__Extrait__:
-- -- --

Il est facile de se réjouir du succès du négligé et de s’y identifier, car il est à notre image : il est normal. Il n’est pas un surdoué, ni une montagne de muscles, même qu’à l’inverse, il semble plutôt banal, ne sortant pas réellement du lot. Quand ce sous-estimé finit par percer, cela nous transporte, comme il s’agit de l’un des nôtres qui s’affranchit. Si cette personne dite « ordinaire » parvient à s’imposer, qu’est-ce qui m’empêche de faire de même? Quelles sont mes excuses? Quand le négligé triomphe, c’est inspirant, motivant et cela nous pousse à nous surpasser pour réaliser l’impossible. C’est d’ailleurs la raison voulant que ce soit l’épilogue à bien des contes ayant bercé notre enfance : Le Vilain Petit Canard ou David contre Goliath ne sont que des exemples parmi d’autres. Rien ne s’avère plus jouissif que déjouer les pronostics, que s’émanciper dans l’adversité.

Depuis son arrivée à Montréal, c’est exactement ce que fait Paul Byron : il fait mentir tous ses dénigreurs. Même qu’il a déjà 12 buts au compteur cette année, ce qui est un sommet en carrière, alors que nous n’avons pas encore franchi la mi-saison. Par son travail acharné et sa rapidité, Paul Byron s’est véritablement trouvé une niche avec le Canadien.

Il ne faut toutefois pas oublier qu’il n’y a pas si longtemps, les Flames de Calgary soumettaient son nom au ballottage et que l’avenir ne paraissait guère prometteur pour ce joueur de petite stature évoluant dans un circuit de colosses. Pour cette même raison, Byron n’a été réclamé qu’en sixième ronde, après avoir connu une brillante carrière au niveau junior. La réalité est qu’un joueur mesurant à peine 5 pieds et 9 pouces, pesant 160 livres, ne devrait pas percer dans la LNH, à moins d’être un surdoué du calibre de Patrick Kane.

-- -- --

__Données fournies__:
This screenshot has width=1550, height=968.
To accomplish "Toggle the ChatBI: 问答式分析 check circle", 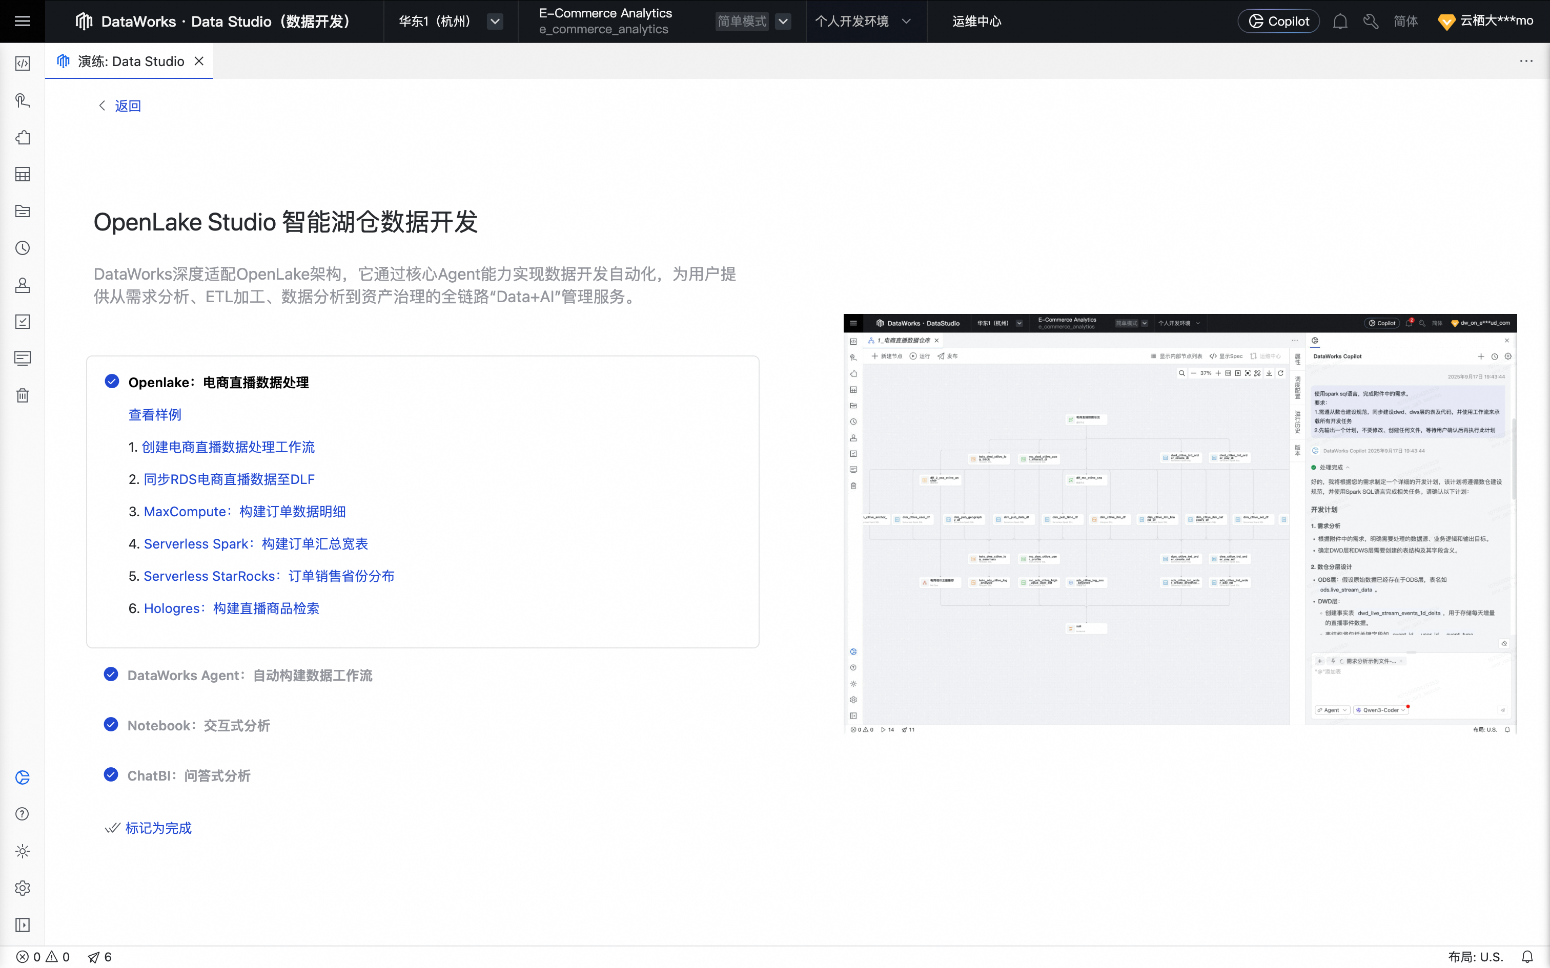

-- -- --

Extrayez du texte sur Paul Byron, sans rien y changer, le passage qui va de « Il est facile » à « s’émanciper dans l’adversité. ».

__Résultat attendu__:
Il est facile de se réjouir du succès du négligé et de s’y identifier, car il est à notre image : il est normal. Il n’est pas un surdoué, ni une montagne de muscles, même qu’à l’inverse, il semble plutôt banal, ne sortant pas réellement du lot. Quand ce sous-estimé finit par percer, cela nous transporte, comme il s’agit de l’un des nôtres qui s’affranchit. Si cette personne dite « ordinaire » parvient à s’imposer, qu’est-ce qui m’empêche de faire de même? Quelles sont mes excuses? Quand le négligé triomphe, c’est inspirant, motivant et cela nous pousse à nous surpasser pour réaliser l’impossible. C’est d’ailleurs la raison voulant que ce soit l’épilogue à bien des contes ayant bercé notre enfance : Le Vilain Petit Canard ou David contre Goliath ne sont que des exemples parmi d’autres. Rien ne s’avère plus jouissif que déjouer les pronostics, que s’émanciper dans l’adversité.